The pandemic has disrupted medical routines and patients are risking the consequences of ignoring non-COVID tests and procedures. Dr. Baldeep Singh has this Perspective.
When COVID rates started to fall earlier this year, Juanita came to my office for her routine annual exam. A year ago, I had sent her for a breast biopsy after an abnormal mammogram, but despite follow-up reminders from us, she declined to go in for this procedure. She told me at this recent visit that she had felt more scared of getting COVID in the hospital, than of delaying her test. After her visit she finally went for her biopsy, but I recently learned that she likely has a more advanced stage of breast cancer.

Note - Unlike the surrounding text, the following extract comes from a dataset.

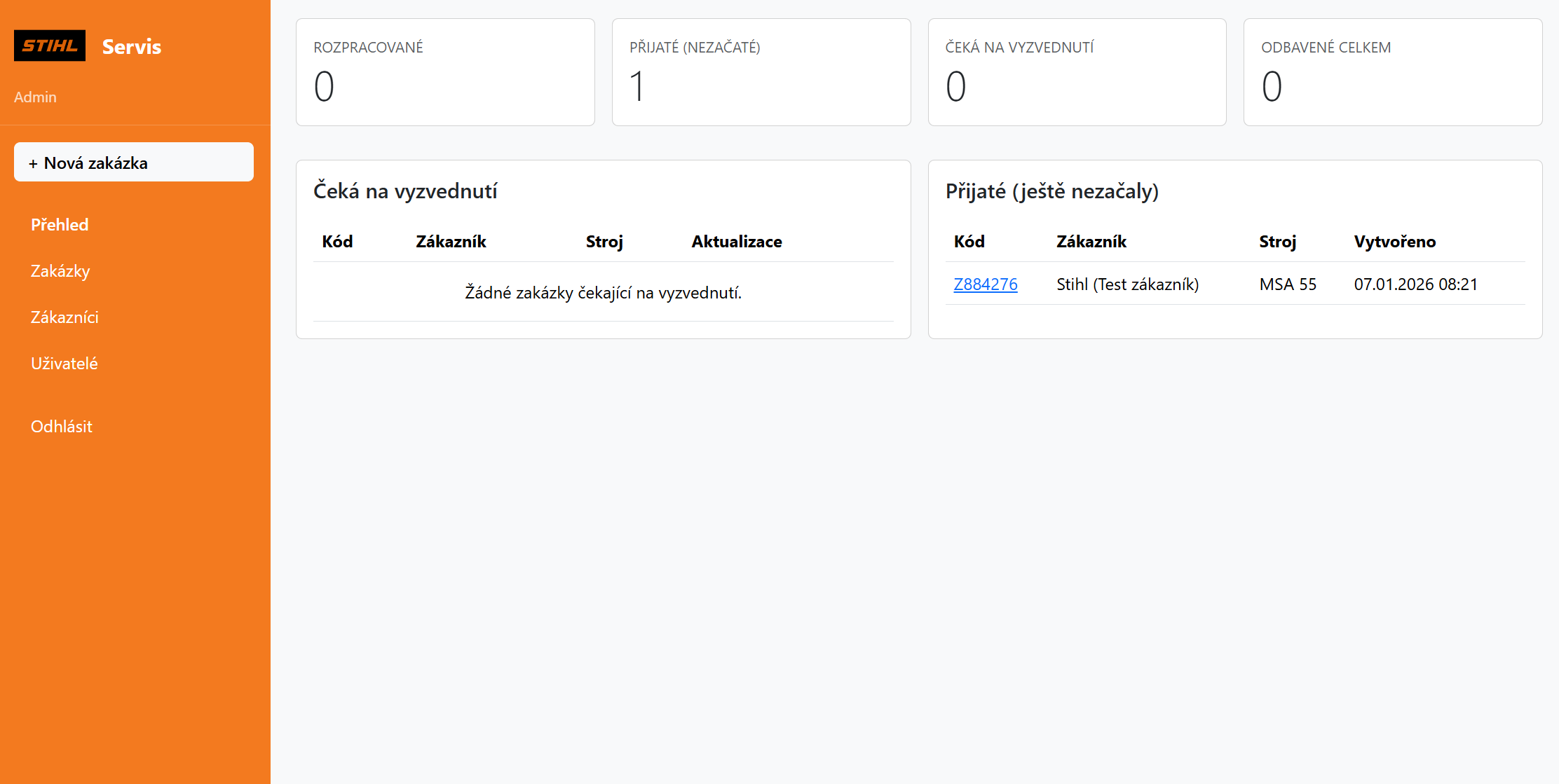Image resolution: width=1559 pixels, height=784 pixels.
Task: Click the Čeká na vyzvednutí panel title
Action: click(x=405, y=191)
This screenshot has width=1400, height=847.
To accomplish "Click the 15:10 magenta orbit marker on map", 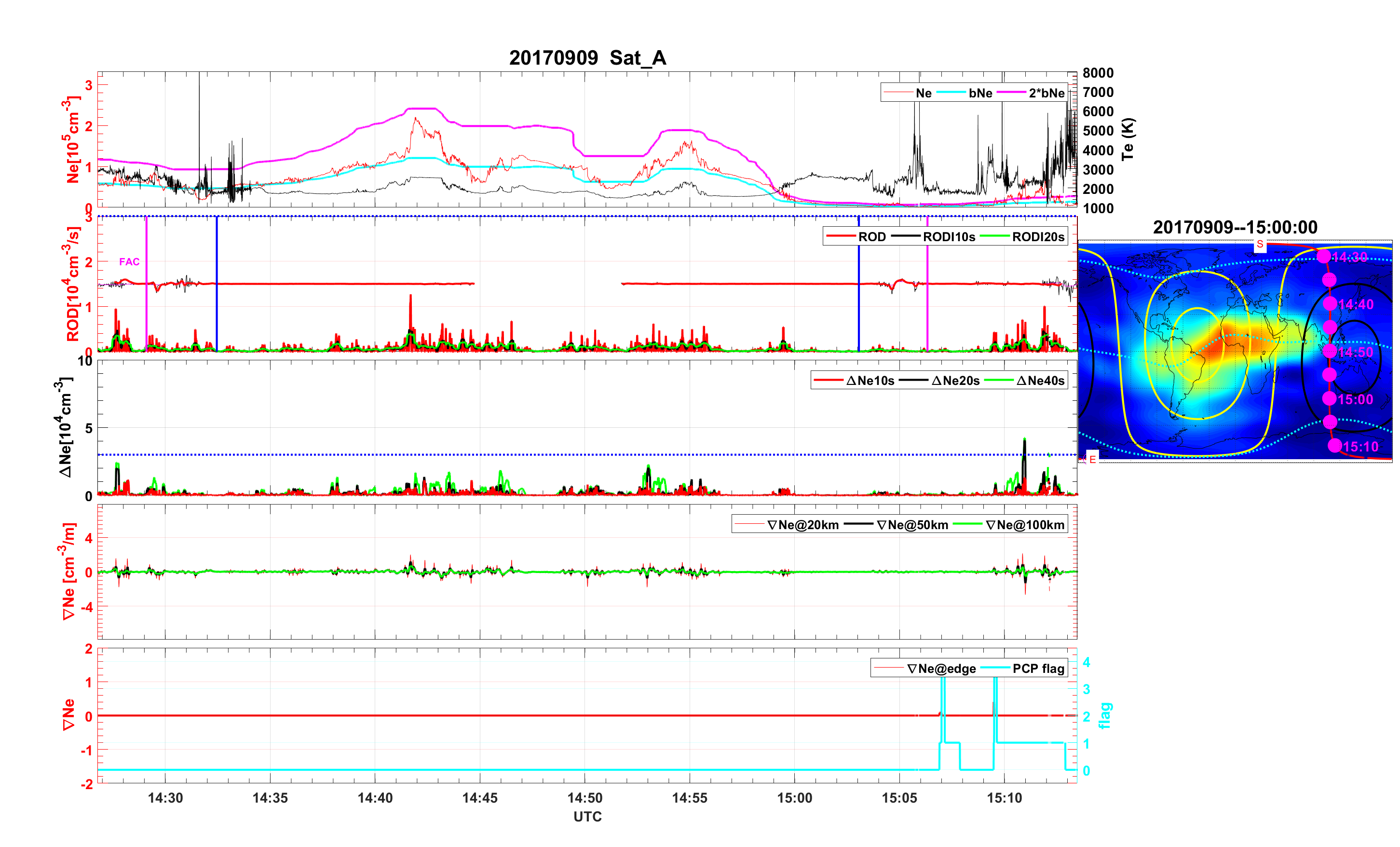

In fact, since COVID began, Americans have missed more than 9 million screens for breast, colorectal and prostate cancer, according to some studies, possibly leading to an additional 10,000 deaths from delayed diagnosis. This worrisome drop in cancer screenings to below pre-pandemic rates could reverse the US streak of improved cancer mortality that has lasted for years.
We have seen similar trends with poorer outcomes for diabetes, hypertension, and cardiovascular care, likely due in part to fewer screenings and follow-up visits during COVID. In general, early screening saves lives, particularly when it comes to cancer prevention because we can pick up cancers at an early more treatable stage.
As Juanita’s primary care provider, learning of her news felt defeating. Health systems and providers will need to use every possible tool in our arsenals to encourage screening and treatment for patients who may have delayed (and continue to delay) preventive and routine care.